A Julio Cortázar lo vemos hasta en la sopa. En frases apócrifas de Internet, en dedicatorias con sus frases más cursis y en los timbres de correo argentinos por el centenario de su nacimiento. En un vagón de metro un estudiante hojea Rayuela al tiempo que revisa su Whatsapp. Hoy, el Cortázar cursi opaca al creador de ficciones retadoras. Pero no nos vayamos con superficialidades. Cortázar sigue siendo un autor de peso gracias a sus innovaciones y descripciones profundas.

 

Sólo basta mencionar las aportaciones estilísticas de cuentos como “Casa tomada”, “Cartas de mamá” o “Queremos tanto a Glenda” o el formato desmesurado que significó la redacción de Rayuela con sus posibilidades de interacción con el lector.
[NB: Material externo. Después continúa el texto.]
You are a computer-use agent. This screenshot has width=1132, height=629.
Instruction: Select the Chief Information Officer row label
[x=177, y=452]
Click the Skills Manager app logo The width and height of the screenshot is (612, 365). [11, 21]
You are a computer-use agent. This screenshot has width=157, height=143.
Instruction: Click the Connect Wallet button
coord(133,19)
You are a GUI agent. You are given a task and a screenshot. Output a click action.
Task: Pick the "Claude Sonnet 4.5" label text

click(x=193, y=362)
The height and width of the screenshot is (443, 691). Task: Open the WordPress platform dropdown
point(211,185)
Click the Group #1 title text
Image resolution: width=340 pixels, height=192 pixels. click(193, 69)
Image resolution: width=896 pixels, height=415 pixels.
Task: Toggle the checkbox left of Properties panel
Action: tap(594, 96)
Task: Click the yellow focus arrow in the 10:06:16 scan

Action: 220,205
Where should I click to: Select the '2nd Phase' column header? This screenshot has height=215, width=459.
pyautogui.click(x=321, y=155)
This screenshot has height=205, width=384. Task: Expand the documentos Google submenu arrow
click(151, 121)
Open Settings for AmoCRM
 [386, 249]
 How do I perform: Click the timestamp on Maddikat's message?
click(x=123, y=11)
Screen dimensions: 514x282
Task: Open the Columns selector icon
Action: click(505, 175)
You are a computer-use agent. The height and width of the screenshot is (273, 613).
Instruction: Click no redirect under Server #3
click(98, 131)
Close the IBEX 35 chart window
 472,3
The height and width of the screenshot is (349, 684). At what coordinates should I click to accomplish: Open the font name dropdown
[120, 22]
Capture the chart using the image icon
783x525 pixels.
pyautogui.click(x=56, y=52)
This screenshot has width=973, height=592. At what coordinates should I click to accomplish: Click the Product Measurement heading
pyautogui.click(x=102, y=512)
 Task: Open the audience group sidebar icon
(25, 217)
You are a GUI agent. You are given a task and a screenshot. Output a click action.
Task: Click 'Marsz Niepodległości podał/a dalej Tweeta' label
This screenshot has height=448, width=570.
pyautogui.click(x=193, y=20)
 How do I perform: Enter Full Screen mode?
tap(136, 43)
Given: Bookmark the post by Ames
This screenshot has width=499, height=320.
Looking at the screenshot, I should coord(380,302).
En lo particular, uno de los temas que siempre me ha atraído de Cortázar es el influjo que tuvo la música en su poética. Es ahí donde se le ve suelto, inventivo, atemporal. Por ahí ronda una comparación entre las músicas que escuchaban Borges y Cortázar.

 

Del primero se dice que era un tradicionalista, ya que buscaba rescatar las milongas y los tangos del olvido a los que los estaba llevando la modernidad. Sin embargo, odiaba a Piazzolla. Del segundo, recuerdan muchos, se afirmaba que tenía un oído entrenadísimo para las músicas de vanguardia. Escuchaba jazz todo el día en su casa de París y salía a barecillos a escuchar propuestas que llegaban al barrio.